The above-mentioned novel homeobox-containing gene, SHOX, which is located within the 170 kb interval, is alternatively spliced generating two proteins with diverse function. Mutation analysis and DNA sequencing were used to demonstrate that short stature can be caused by mutations in SHOX.

The identification and cloning of the short stature critical region according to the present invention was performed as follows: Extensive physical mapping studies on 15 individuals with partial monosomy in the pseudoautosomal region (PAR1) were performed. By correlating the height of those individuals with their deletion breakpoints a short stature (SS) critical region of approximately 700 kb was defined. This region was subsequently cloned as an overlapping cosmid contig using yeast artificial chromosomes (YACs) from PAR 1 (Ried et al., 1996) and by cosmid walking. To search for candidate genes for SS within this interval, a variety of techniques were applied to an approximately 600 kb region between the distal end of cosmid 56G10 and the proximal end of 51D11. Using cDNA selection, exon trapping, and CpG island cloning, the two novel genes were identified.

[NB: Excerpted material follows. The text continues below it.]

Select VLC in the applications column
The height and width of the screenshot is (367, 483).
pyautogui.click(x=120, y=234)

The position of the short stature critical interval could be refined to a smaller interval of 170 kb of DNA by characterizing three further specific individuals (GA, AT and RY), who were consistently short. To precisely localize the rearrangement breakpoints of those individuals, fluorescence in situ hybridization (FISH) on metaphase chromosomes was carried out using cosmids from the contig. Patient GA, with a terminal deletion and normal height, defined the distal boundary of the critical region (with the breakpoint on cosmid 110E3), and patient AT, with an X chromosome inversion and normal height, the proximal boundary (with the breakpoint on cosmid 34F5). The Y-chromosomal breakpoint of patient RY, with a terminal deletion and short stature, was also found to be contained on cosmid 34F5, suggesting that this region contains sequences predisposing to chromosome rearrangements.

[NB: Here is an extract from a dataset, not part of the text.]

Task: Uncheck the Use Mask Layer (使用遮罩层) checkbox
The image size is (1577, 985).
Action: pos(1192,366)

The entire region, bounded by the Xp/Yp telomere, has been cloned as a set of overlapping cosmids. Fluorescence in situ hybridization (FISH) with cosmids from this region was used to study six patients with X chromosomal rearrangements, three with normal height and three with short stature. Genotype-phenotype correlations narrowed down the critical short stature interval to 270 kb of DNA or even less as 170 kb, containing the gene or genes with an important role in human growth. A minimal tiling path of six to eight cosmids bridging this interval is now available for interphase and metaphase FISH providing a valuable tool for diagnostic investigations on patients with idiopathic short stature.

BRIEF DESCRIPTION OF THE DRAWINGS

FIG. 1 is a gene map of the SHOX gene including five exons which are identified as follows: exon I: G310, exon II: ET93, exon III: ET45, exon IV: G108 and exons Va and Vb, whereby exons Va and Vb result from two different splicing sites of the SHOX gene. Exon II and III contain the homeobox sequence of 180 nucleotides.